## What the task requires
Copy down the following entries word for word, starting at the line that contains "Task: Switch search target to Words" and ending at the line that contains "The width and".

## Working data
▼
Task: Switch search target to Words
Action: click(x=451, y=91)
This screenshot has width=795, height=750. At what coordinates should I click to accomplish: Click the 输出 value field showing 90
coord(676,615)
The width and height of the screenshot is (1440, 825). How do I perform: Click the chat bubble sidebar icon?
▲
▼
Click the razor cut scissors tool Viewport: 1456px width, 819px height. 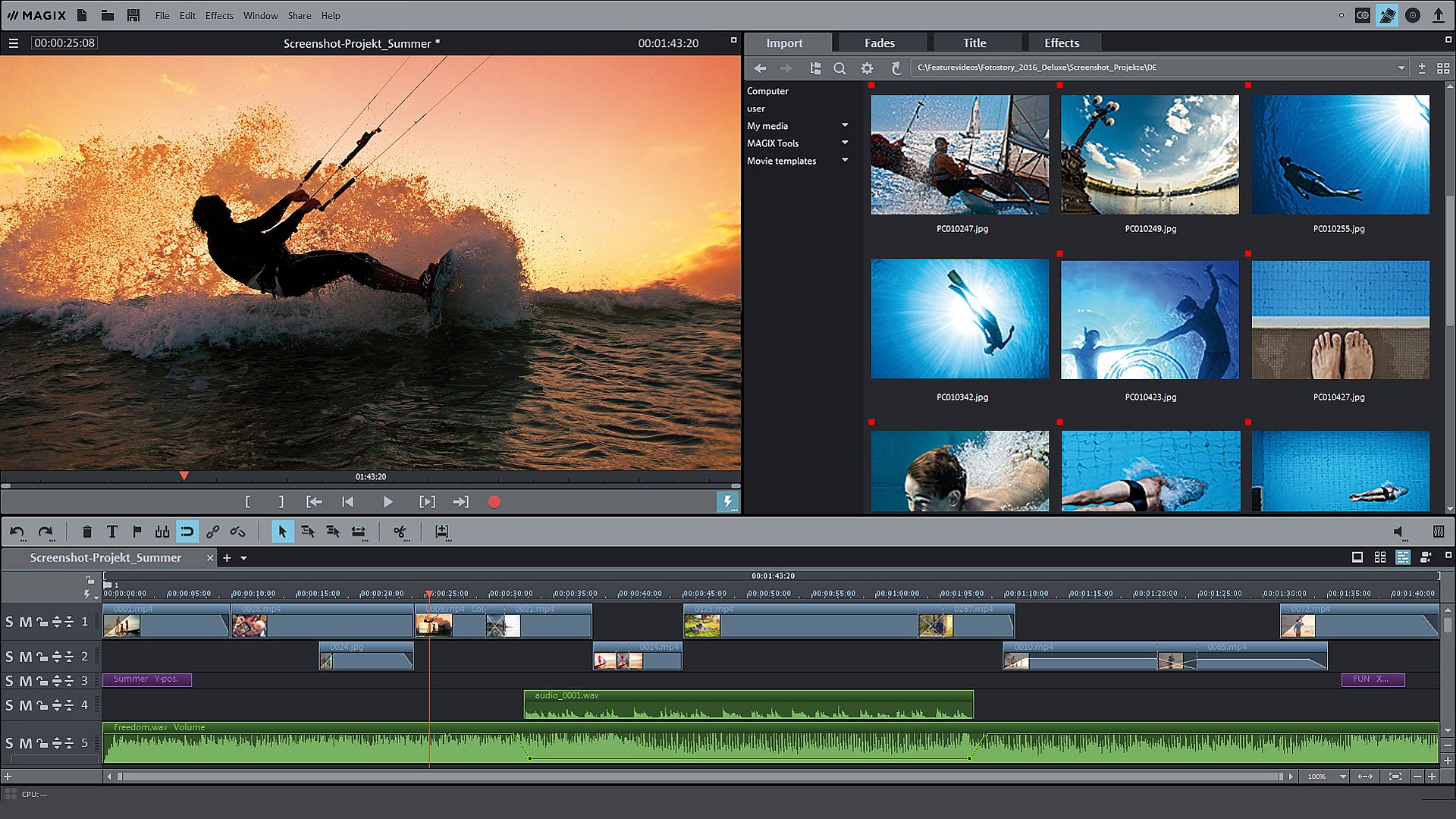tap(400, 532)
▲
## Response below
Task: Switch search target to Words
Action: click(x=451, y=91)
This screenshot has width=795, height=750. At what coordinates should I click to accomplish: Click the 输出 value field showing 90
coord(676,615)
The width and height of the screenshot is (1440, 825). How do I perform: Click the chat bubble sidebar icon?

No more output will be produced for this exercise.